Clinical Scorecard: Long-term Imaging Changes Following the Surgical Removal of Dysembryoplastic Neuroepithelial Tumors: Observed Patterns and Predictive Factors
Tumor growth and satellite lesions (SLs) influencing seizure control and radiological progression post-surgery
Target Population
Pediatric and adult patients undergoing surgical resection for histologically confirmed DNET
Care Setting
Neurosurgical and neuro-oncology centers with MRI imaging and epilepsy management capabilities
Key Highlights
Gross total resection (GTR) is the goal but may be limited by tumor location, especially in eloquent cortex such as the central lobe.

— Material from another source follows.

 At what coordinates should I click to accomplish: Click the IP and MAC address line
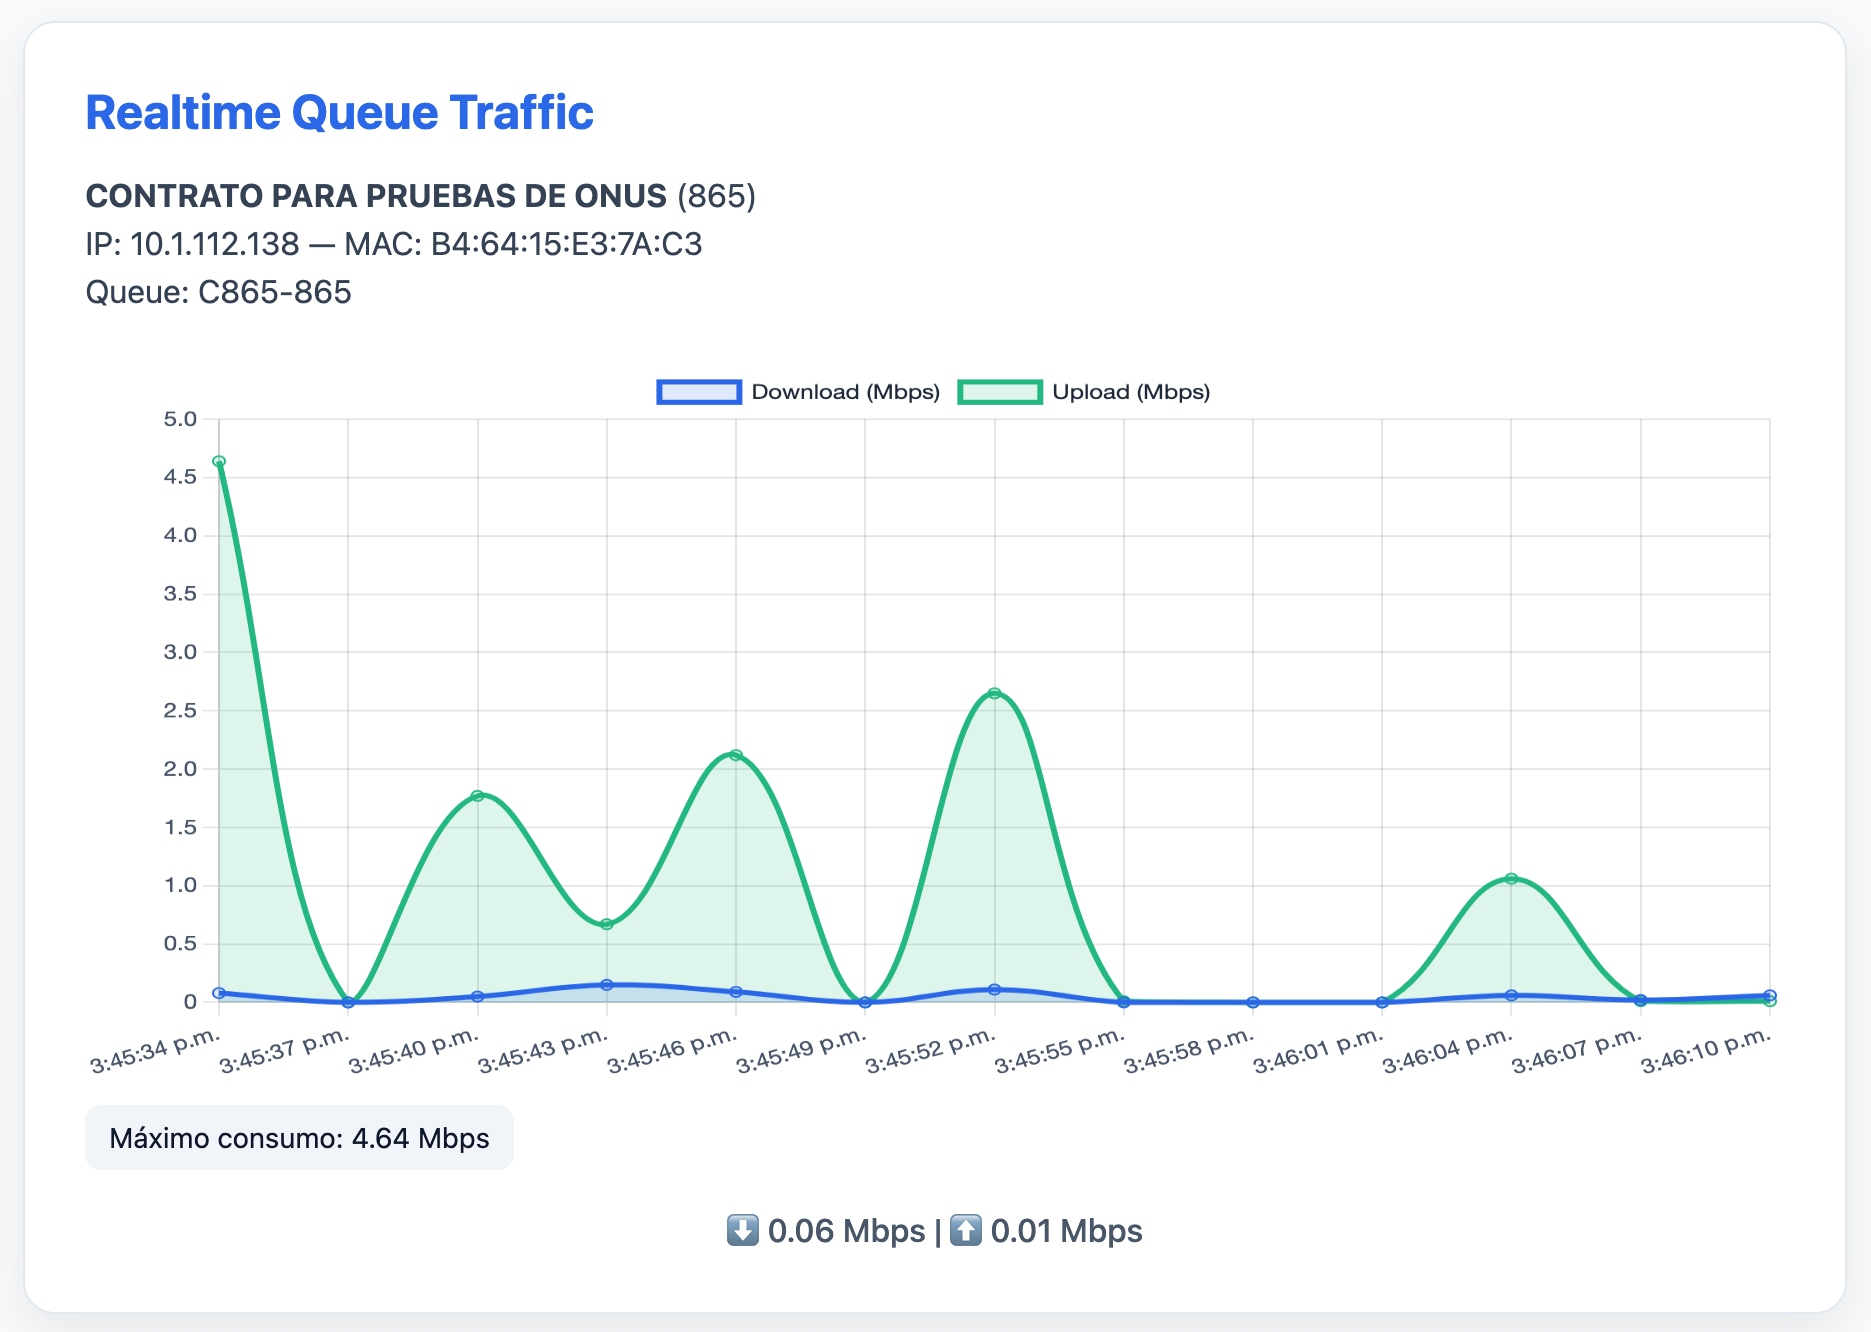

Satellite lesions (SLs) adjacent but separate from the main tumor mass are associated with incomplete resection and higher recurrence risk.
The Sainte-Anne MRI classification stratifies DNETs into three types correlating with histology and epileptogenic zones but requires further validation for prognostic use.

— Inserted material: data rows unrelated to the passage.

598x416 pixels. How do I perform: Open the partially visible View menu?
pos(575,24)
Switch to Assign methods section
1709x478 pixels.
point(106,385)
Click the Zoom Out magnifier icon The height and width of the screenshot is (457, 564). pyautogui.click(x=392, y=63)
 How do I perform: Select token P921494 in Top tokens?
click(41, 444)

Guideline-Based Recommendations
Diagnosis
Histological confirmation of DNET following surgical resection.
Preoperative MRI assessment to identify tumor location, presence of satellite lesions, and classification by Sainte-Anne MRI system.
Consider molecular testing for relevant alterations such as FGFR1 when available.
Management
Aim for maximal safe resection with intent for gross total resection (GTR) to optimize seizure control and reduce progression risk.

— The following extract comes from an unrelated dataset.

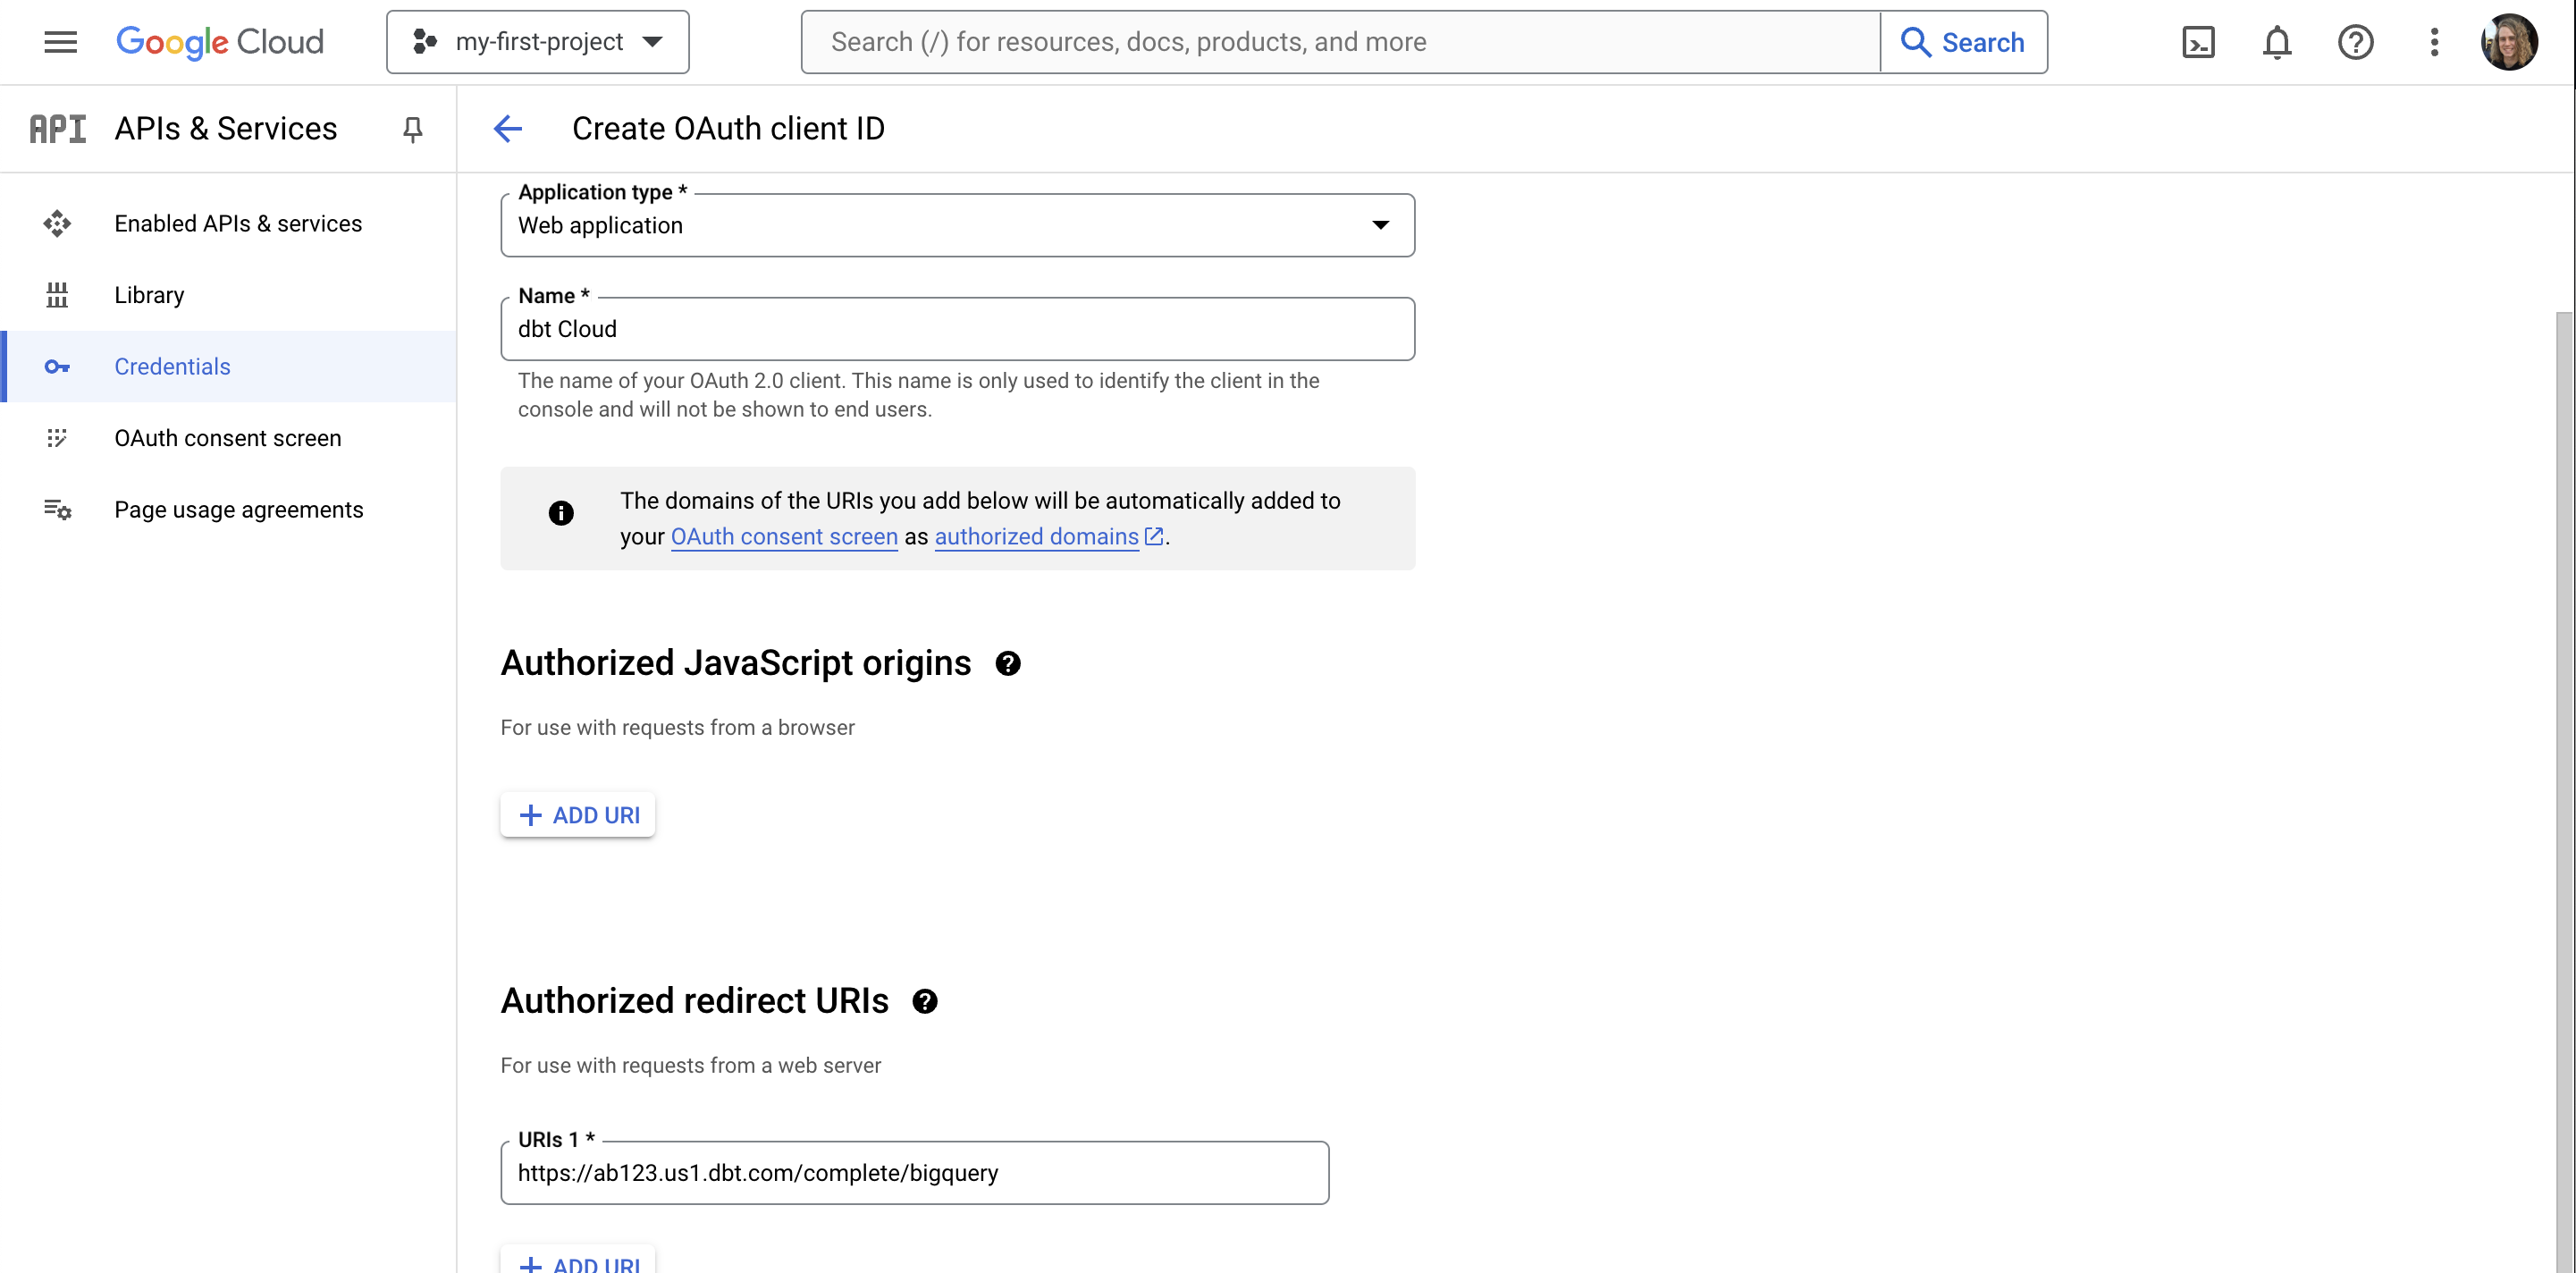Click the notification bell icon
The width and height of the screenshot is (2576, 1273).
(x=2276, y=41)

Exercise caution with tumors involving the central lobe to minimize permanent neurological deficits.
Monitor residual lesions and satellite lesions closely; consider reoperation if progression occurs.
Monitoring & Follow-up
Serial MRI follow-up to detect radiological progression defined by new or growing lesions near resection cavity.
Seizure outcome assessment using Engel classification at 12 months and last follow-up.
Document postoperative complications and differentiate transient versus permanent deficits.
Risks
Incomplete resection and presence of satellite lesions increase risk of tumor progression and seizure recurrence.
Surgical resection in eloquent cortex carries risk of permanent neurological deficits.
Reoperation may be required for progression but carries additional procedural risks.
Patient & Prescribing Data
Patients with histologically confirmed DNET undergoing surgical resection, including children and adults.
Gross total resection is associated with no observed tumor progression; incomplete resection and satellite lesions predict higher progression risk and seizure recurrence.
Clinical Best Practices
Perform early postoperative MRI within 48 hours to assess extent of resection accurately.
Use standardized MRI classification (Sainte-Anne system) to characterize tumor patterns preoperatively.
Balance aggressive resection with preservation of neurological function, especially in central lobe involvement.
Implement long-term follow-up with serial imaging and seizure monitoring to guide further management.
Consider multidisciplinary approach including neurosurgery, neuro-oncology, and epilepsy specialists.